Women walk in Kabul, Afghanistan, on Wednesday, Jan. 4, 2012. The UN says the number of reported violent attacks against Afghan women has more than doubled in a year.
Women walk in Kabul, Afghanistan, on Wednesday, Jan. 4, 2012. The UN says the number of reported violent attacks against Afghan women has more than doubled in a year.
Conflict-torn Afghanistan has made progress in protecting women against violence but many still suffer abuse, according to a new United Nations report.

The U.N. calls on Afghan authorities to take "much greater steps" to address the problem effectively. The report comes a day after a provincial women's affairs official was gunned down on her way to work.

In the report, released Tuesday in Kabul, the United Nations Assistance Mission in Afghanistan (UNAMA) reveals the number of reported violent attacks against women in Afghanistan has more than doubled in a year.

According to the U.N. mission's human rights director, Georgette Gagnon, Afghan prosecutors and courts are now registering more cases of violence against women and convicting more perpetrators of such crimes.

"This increase in reporting is an encouraging sign that efforts of civil society, the government, international actors and the media have increased public awareness and sensitization to violence against women and its harmful and criminal consequences," Gagnon says.

But she adds incidents of violence against women in Afghanistan still remain largely underreported due to cultural constraints, social norms and customary practices. She also notes that "prevailing insecurity and a weak rule of law" have hampered women's access to formal justice institutions.

"Those incidents that reach law enforcement that actually get to the court or receive public attention due to their egregious nature represent only the tip of the iceberg of incidents of violence against women through out the country," Gagnon says.

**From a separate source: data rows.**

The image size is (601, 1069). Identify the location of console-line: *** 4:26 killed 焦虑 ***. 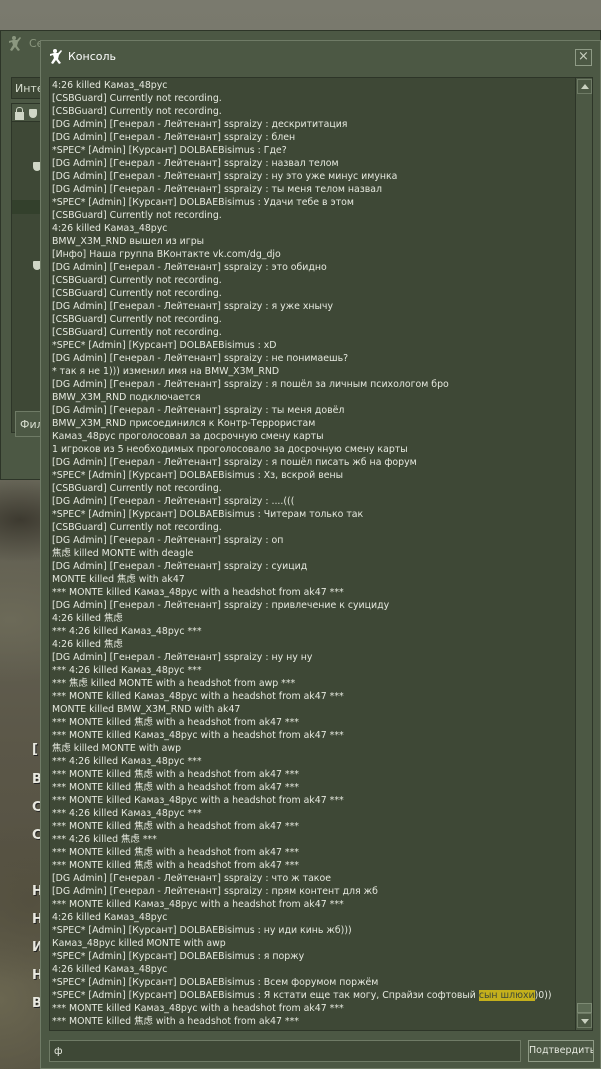
(104, 840).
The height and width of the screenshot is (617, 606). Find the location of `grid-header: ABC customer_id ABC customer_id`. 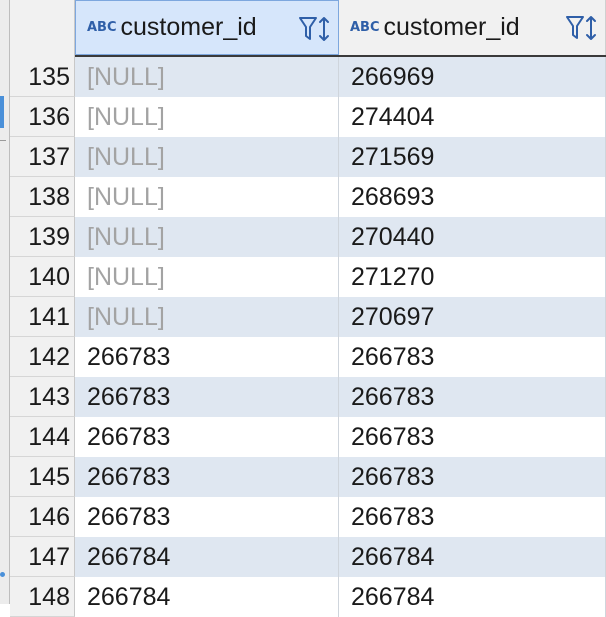

grid-header: ABC customer_id ABC customer_id is located at coordinates (308, 28).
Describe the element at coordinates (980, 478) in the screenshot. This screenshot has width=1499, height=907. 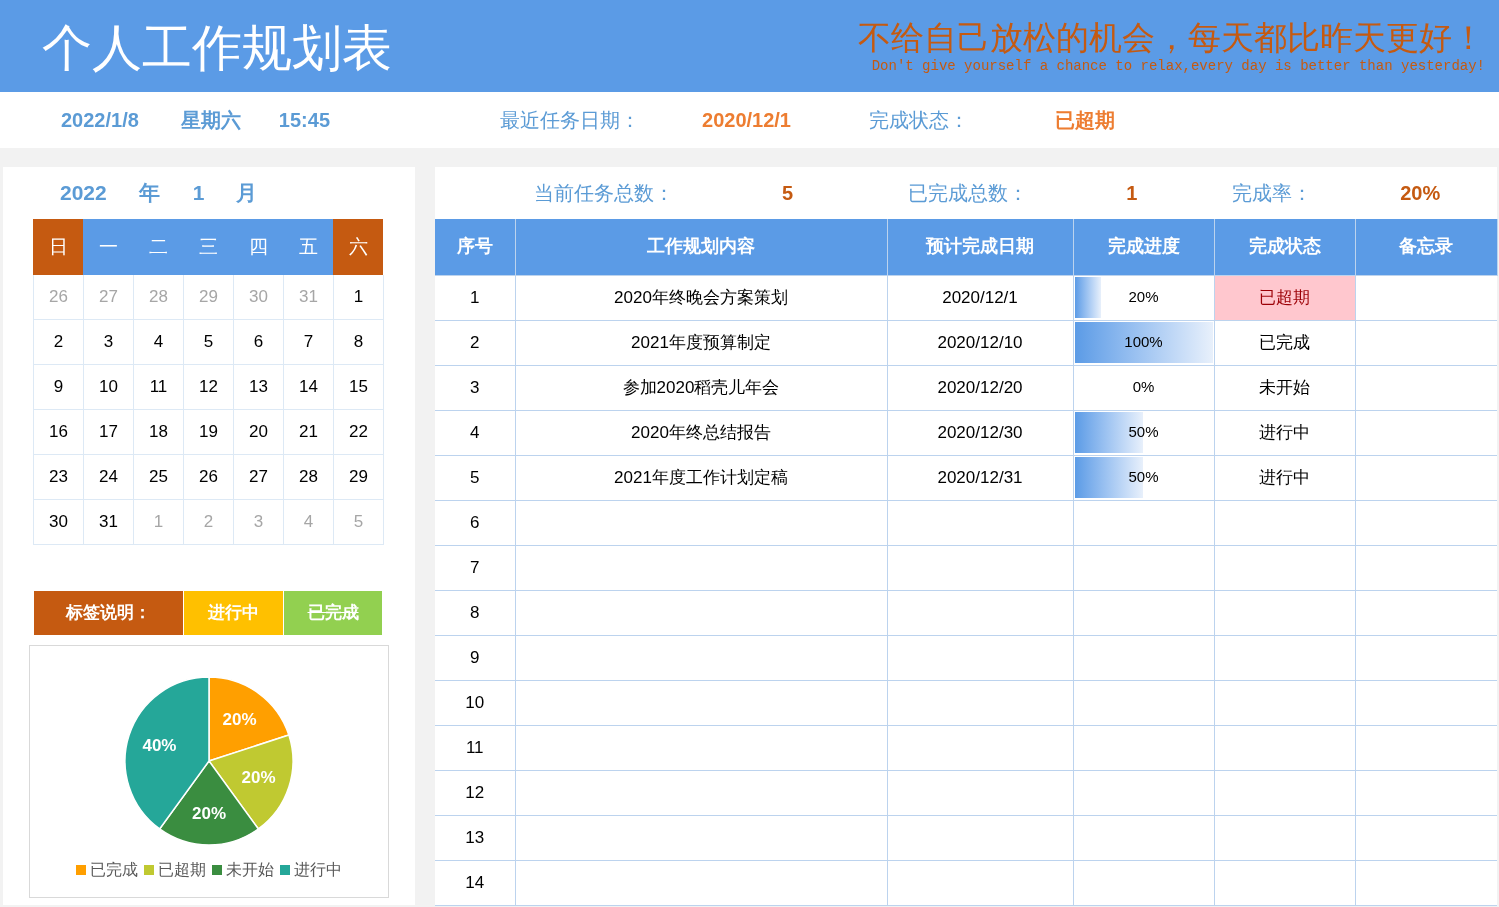
I see `due-date: 2020/12/31` at that location.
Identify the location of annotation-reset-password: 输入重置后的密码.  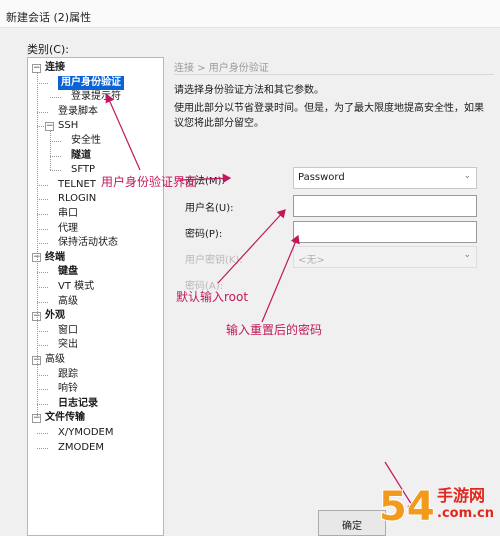
(274, 330).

The U.N. diplomat is demanding that the Afghan government enforce a law designed to prevent violence against women. She insisted that progress in addressing the issue will be limited until the Law on Elimination of Violence against Women, or EVAW, is applied more widely.

"Although prosecutors and courts were increasingly applying the law in a growing number of reported incidents of violence against women, the overall use of the law remained low," Gagnon says, "indicating there is still a long way to go for women and girls in Afghanistan to be protected from violence through this law."

Enacted in August 2009, the Afghan legislation criminalizes and specifies punishments for acts such as child marriage, forced marriage, selling and buying women under the pretext of marriage, giving away a woman or girl to settle a dispute, forced self-immolation, rape and beating.

Lack of knowledge among ordinary people about the law and their rights in general, as well as insecurity in parts of the country, are hampering implementation of the law.

"Because a lot of people, they don’t know about the law. And women especially don’t know about the law and how to use this law for [the] benefit of the women," says Gulalai Noor Safi, an Afghan lawmaker. "And the other thing is, in the insecure places there is [the] local and traditional judicial system. It is very difficult to implement it. For the implementation of each law, we need peace, security and, of course, rule of law."

While the Afghan lawmaker feels her country still has a long way to go in addressing issues like violence against women, she says the picture is not as bleak as it was 11 years ago, when the Taliban were in power. She says Afghan girls now have the right to education, while women sit in the national parliament and are allowed to work outside their homes without any restrictions.

Before the U.S.-led coalition invaded Afghanistan and removed the Taliban from power in late 2001, the Islamists barred women from working and girls from seeking education.